* [Records for the exercise]:
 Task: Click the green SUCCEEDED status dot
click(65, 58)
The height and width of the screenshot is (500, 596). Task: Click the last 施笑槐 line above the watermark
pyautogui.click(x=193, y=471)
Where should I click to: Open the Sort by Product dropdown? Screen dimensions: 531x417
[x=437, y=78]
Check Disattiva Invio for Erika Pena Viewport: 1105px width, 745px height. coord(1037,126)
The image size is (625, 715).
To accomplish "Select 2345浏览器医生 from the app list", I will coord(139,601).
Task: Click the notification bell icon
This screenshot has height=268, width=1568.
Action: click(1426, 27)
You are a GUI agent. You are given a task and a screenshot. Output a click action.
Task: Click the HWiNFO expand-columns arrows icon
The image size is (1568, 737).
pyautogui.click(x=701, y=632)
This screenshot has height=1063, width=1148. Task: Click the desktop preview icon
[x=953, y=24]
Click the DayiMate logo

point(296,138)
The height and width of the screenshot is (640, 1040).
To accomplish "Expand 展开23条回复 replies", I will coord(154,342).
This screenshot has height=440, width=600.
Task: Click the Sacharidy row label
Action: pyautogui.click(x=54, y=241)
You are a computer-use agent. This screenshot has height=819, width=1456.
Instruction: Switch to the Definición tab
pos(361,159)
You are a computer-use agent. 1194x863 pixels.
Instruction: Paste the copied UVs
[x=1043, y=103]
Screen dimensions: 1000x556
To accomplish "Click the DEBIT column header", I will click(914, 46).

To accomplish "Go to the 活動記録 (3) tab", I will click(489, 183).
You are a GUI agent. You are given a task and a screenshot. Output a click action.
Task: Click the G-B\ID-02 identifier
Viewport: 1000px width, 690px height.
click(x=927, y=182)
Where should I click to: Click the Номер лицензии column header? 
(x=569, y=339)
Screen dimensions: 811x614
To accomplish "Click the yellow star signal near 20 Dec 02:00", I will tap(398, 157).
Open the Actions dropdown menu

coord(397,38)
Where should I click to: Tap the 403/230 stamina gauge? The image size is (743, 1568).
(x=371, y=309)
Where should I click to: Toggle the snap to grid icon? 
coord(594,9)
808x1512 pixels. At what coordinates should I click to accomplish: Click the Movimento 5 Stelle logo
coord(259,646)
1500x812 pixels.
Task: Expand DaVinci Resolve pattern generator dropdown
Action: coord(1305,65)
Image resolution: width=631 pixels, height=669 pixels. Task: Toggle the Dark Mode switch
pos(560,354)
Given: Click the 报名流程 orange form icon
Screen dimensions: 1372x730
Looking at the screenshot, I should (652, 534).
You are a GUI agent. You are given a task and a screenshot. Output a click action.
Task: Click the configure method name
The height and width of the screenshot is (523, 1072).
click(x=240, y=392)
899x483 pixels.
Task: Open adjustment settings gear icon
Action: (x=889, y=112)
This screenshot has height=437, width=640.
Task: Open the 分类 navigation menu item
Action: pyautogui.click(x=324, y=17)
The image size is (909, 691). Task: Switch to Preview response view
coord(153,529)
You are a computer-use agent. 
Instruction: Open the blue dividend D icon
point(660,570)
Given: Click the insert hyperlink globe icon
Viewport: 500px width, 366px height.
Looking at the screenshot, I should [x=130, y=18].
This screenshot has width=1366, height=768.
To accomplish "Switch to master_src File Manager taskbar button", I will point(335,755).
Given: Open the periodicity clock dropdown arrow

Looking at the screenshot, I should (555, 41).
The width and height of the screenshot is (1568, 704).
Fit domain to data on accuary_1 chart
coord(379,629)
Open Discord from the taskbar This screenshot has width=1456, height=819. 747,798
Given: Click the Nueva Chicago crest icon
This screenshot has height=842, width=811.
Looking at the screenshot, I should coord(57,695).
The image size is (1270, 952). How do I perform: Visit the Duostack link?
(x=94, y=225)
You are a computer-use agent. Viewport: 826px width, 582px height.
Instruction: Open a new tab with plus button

* [Exercise instructions]: Rewrite the lines from the one containing "Task: Click the notification bell icon" through the one containing "coord(594,9)", inclusive, replacing "To accomplish" with "To complete" and leaving everything else as it is. Return only those lines.

* [Worked answer]:
Task: Click the notification bell icon
This screenshot has height=268, width=1568.
Action: click(1426, 27)
You are a GUI agent. You are given a task and a screenshot. Output a click action.
Task: Click the HWiNFO expand-columns arrows icon
The image size is (1568, 737).
pyautogui.click(x=701, y=632)
This screenshot has height=1063, width=1148. Task: Click the desktop preview icon
[x=953, y=24]
Click the DayiMate logo

point(296,138)
The height and width of the screenshot is (640, 1040).
To complete "Expand 展开23条回复 replies", I will coord(154,342).
This screenshot has height=440, width=600.
Task: Click the Sacharidy row label
Action: pyautogui.click(x=54, y=241)
You are a computer-use agent. This screenshot has height=819, width=1456.
Instruction: Switch to the Definición tab
pos(361,159)
You are a computer-use agent. 1194x863 pixels.
Instruction: Paste the copied UVs
[x=1043, y=103]
Screen dimensions: 1000x556
To complete "Click the DEBIT column header", I will click(914, 46).

To complete "Go to the 活動記録 (3) tab", I will click(489, 183).
You are a GUI agent. You are given a task and a screenshot. Output a click action.
Task: Click the G-B\ID-02 identifier
Viewport: 1000px width, 690px height.
click(x=927, y=182)
Where should I click to: Click the Номер лицензии column header? 
(x=569, y=339)
Screen dimensions: 811x614
To complete "Click the yellow star signal near 20 Dec 02:00", I will tap(398, 157).
Open the Actions dropdown menu

coord(397,38)
Where should I click to: Tap the 403/230 stamina gauge? The image size is (743, 1568).
(x=371, y=309)
Where should I click to: Toggle the snap to grid icon? 
coord(594,9)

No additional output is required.